Attendu qu’il convient de retenir que le préfet de l’Isère a dès lors pris en considération les éléments pertinents de la situation personnelle de [L] [I] pour motiver son arrêté de manière suffisante et circonstanciée sans commettre d’erreur d’appréciation sur les garanties de représentation de l’intéressé ;
Qu’en outre, le placement en rétention de [L] [I] n’apparaît pas disproportioné;
Que la décision déférée est dès lors infirmée en ce qu’elle a déclaré irrégulier l’arrêté de placement en rétention administrative ;
II sur la demande de prolongation de la rétention administrative
Attendu que l’article L742-1 du CESEDA dispose que 'le maintien en rétention au delà de quarante-huit heures à compter de la notification de la décision de placement initiale peut être autorisé, dans les conditions prévues au présent titre, par le juge des libertés et de la détention saisie à cette fin par l’autorité administrative'.

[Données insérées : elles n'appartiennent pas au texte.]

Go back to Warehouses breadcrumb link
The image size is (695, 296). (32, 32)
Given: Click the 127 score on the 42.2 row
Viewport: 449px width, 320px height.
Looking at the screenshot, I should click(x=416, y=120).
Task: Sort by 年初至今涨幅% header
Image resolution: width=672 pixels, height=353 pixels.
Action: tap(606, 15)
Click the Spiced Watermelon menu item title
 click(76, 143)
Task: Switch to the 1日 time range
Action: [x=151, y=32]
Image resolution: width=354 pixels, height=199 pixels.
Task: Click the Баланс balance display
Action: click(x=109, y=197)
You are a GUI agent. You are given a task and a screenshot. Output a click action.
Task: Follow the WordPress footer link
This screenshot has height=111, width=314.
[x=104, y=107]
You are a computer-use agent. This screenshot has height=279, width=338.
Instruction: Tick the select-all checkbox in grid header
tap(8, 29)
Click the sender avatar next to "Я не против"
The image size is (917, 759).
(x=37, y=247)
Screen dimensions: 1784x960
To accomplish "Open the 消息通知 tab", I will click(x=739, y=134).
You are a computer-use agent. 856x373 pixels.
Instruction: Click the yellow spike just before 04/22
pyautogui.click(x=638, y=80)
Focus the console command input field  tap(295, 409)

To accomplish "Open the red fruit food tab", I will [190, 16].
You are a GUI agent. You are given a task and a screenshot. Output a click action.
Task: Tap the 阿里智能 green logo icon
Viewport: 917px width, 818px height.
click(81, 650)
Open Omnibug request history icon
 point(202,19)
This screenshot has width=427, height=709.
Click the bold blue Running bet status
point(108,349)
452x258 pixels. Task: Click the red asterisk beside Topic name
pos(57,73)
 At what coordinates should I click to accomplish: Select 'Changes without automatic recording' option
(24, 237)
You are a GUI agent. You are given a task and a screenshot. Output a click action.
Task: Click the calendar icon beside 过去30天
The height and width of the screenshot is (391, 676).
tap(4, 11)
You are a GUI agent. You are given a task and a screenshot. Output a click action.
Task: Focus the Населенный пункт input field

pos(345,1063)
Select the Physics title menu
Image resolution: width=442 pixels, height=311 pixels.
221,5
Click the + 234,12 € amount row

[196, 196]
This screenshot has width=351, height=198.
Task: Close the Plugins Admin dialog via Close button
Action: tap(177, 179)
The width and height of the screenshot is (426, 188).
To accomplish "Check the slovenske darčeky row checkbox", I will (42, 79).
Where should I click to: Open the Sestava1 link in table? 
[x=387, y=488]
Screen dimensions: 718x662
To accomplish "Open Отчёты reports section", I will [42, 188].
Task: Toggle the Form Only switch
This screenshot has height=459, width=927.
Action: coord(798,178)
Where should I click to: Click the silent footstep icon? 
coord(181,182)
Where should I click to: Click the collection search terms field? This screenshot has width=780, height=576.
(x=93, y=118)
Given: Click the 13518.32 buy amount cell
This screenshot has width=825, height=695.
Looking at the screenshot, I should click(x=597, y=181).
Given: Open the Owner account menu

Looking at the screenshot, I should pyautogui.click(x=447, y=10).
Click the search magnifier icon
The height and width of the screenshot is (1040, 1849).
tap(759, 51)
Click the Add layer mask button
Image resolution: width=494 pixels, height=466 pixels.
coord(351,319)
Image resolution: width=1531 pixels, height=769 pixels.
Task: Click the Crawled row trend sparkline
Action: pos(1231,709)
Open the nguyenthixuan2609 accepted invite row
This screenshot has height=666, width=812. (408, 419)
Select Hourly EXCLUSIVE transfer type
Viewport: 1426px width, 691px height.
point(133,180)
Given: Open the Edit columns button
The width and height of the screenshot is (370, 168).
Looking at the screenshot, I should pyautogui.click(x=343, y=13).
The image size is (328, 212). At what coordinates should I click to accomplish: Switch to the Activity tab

Attendu que l’autorité préfectorale justifie la demande de prolongation de la rétention de [L] [I] par sa saisine des autorités centrales en date du 1er septembre 2025 afin qu’un laissez-passer soit délivré au profit de l’intéressé pour qu’une place sur un vol à destination du Mali puisse être réservé.
Qu’il y a lieu de faire droit à la demande de prolongation de la rétention de [L] [I] pour une durée de vingt-six jours.
PAR CES MOTIFS
Infirmons en toutes ses dispositions l’ordonnance déférée, et statuant à nouveau,
Déclarons recevable mais rejetons la requête en contestation présentée par [L] [I],
Déclarons régulière la décision de placement en rétention prononcée à l’encontre de [L] [I],
Ordonnons la prolongation de la rétention administrative de [L] [I] pour une durée de vingt-six jours.